Ange Hyacinthe Maxence de Damas de Cormaillon, baron de Damas, was a French general and Minister.
Background
After his father Charles"s death at Quiberon, Maxence de Damas, maternally a great-grandson of the Irish war hero General Sarsfield, was led by his uncle the Duke of Richelieu, who presented him to Czar Paul I to join the military cadet school in Saint St. Petersburg.
Career
He began a distinguished military career in the service of Czar Alexander. He participated in the European campaigns against the armies of Napoleon and entered Paris. At the request of Louis XVIII, Maxence de Damas began a new military career in France.
He was appointed lieutenant general in 1815 and given command of the 8th division Marseille.
After having pacified the South, he commanded the 9th Division in Spain, he received the surrender of Figuièresearch He was made a Peer of France in 1823.
He became Minister of War in 1823, designed the Acting of 1824, which emphasized commitment to the number, competence through training and length of service. In 1824, the king asked him to replace François-René de Chateaubriand as Minister of Foreign Affairs.

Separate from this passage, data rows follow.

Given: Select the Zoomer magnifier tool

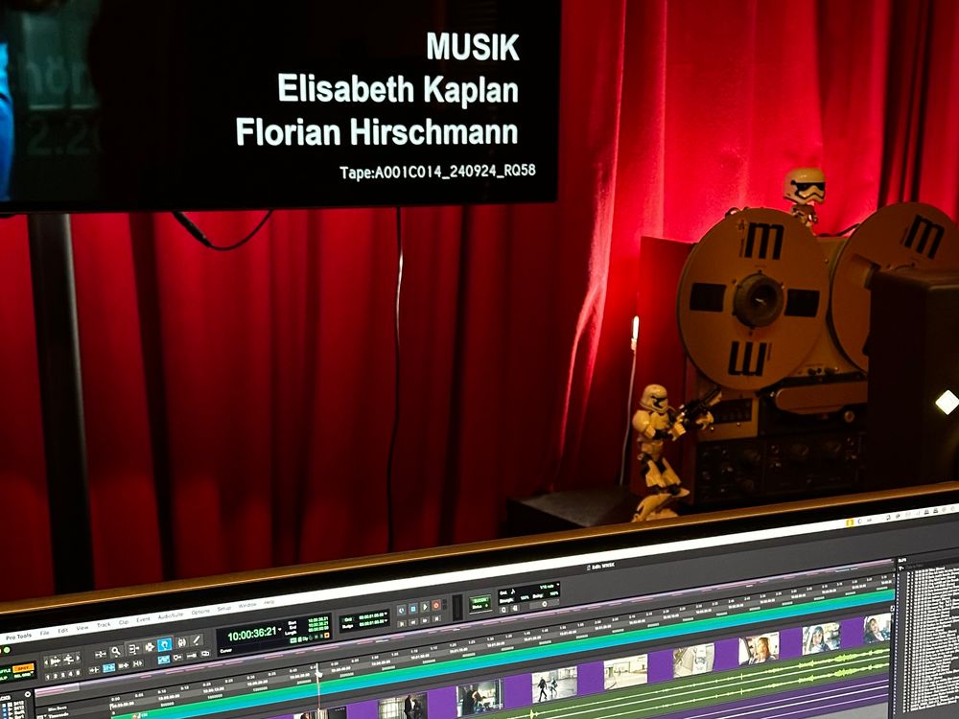Looking at the screenshot, I should coord(115,652).
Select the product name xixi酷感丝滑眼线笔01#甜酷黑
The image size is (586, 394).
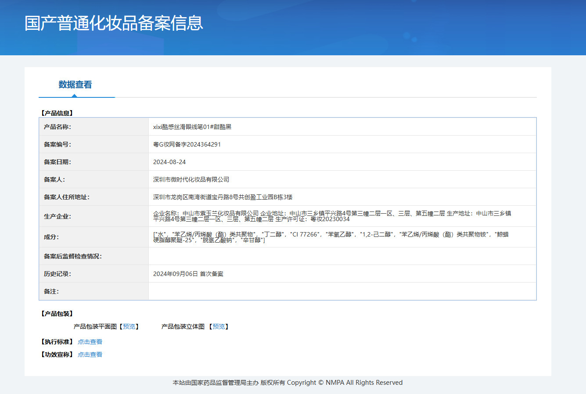coord(192,127)
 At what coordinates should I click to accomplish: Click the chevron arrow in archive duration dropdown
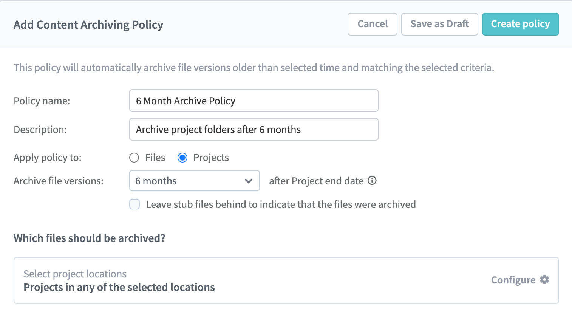tap(248, 181)
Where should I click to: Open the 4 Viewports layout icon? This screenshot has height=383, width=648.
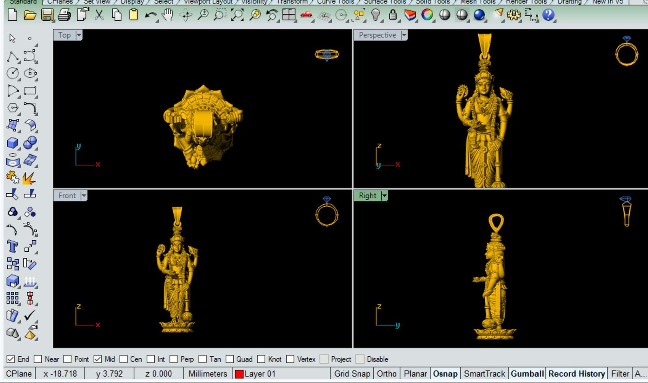(289, 15)
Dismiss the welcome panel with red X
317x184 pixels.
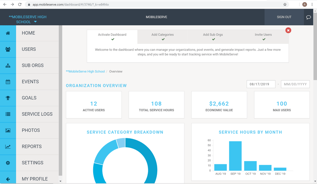[x=288, y=30]
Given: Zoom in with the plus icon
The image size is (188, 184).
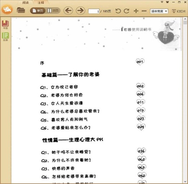Looking at the screenshot, I should tap(136, 11).
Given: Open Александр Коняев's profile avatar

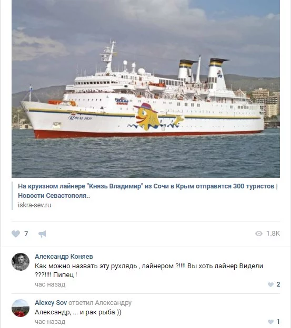Looking at the screenshot, I should pos(21,262).

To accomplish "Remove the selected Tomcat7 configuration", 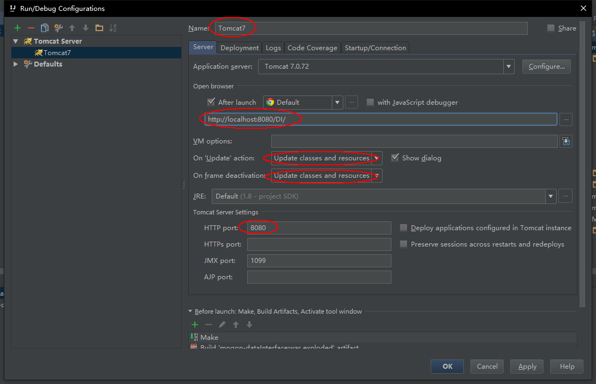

He managed to solve the crisis in Spain and Portugal, and Greece with the Ottoman Empire, and ordered an archaeological expedition on the Euphrates, which will update the City of Ur and the splendors of Khorsabad.
He negotiated with the Republic of Santo Domingo for compensation of the French. From 1828 he tutored the Duke of Bordeaux (future "Henry V"). After the July Revolution (1830), he accompanied the Dauphin and Charles X into exile.
The baron de Damas returned to France in 1833 and retired to his wife"s castle, Hautefort.
He began his ultimate career dedicated to social works, manager of the hospice Hautefort, creating the first local "social security", promoting agriculture through the introduction of a loan of honor, and writing his memoirs.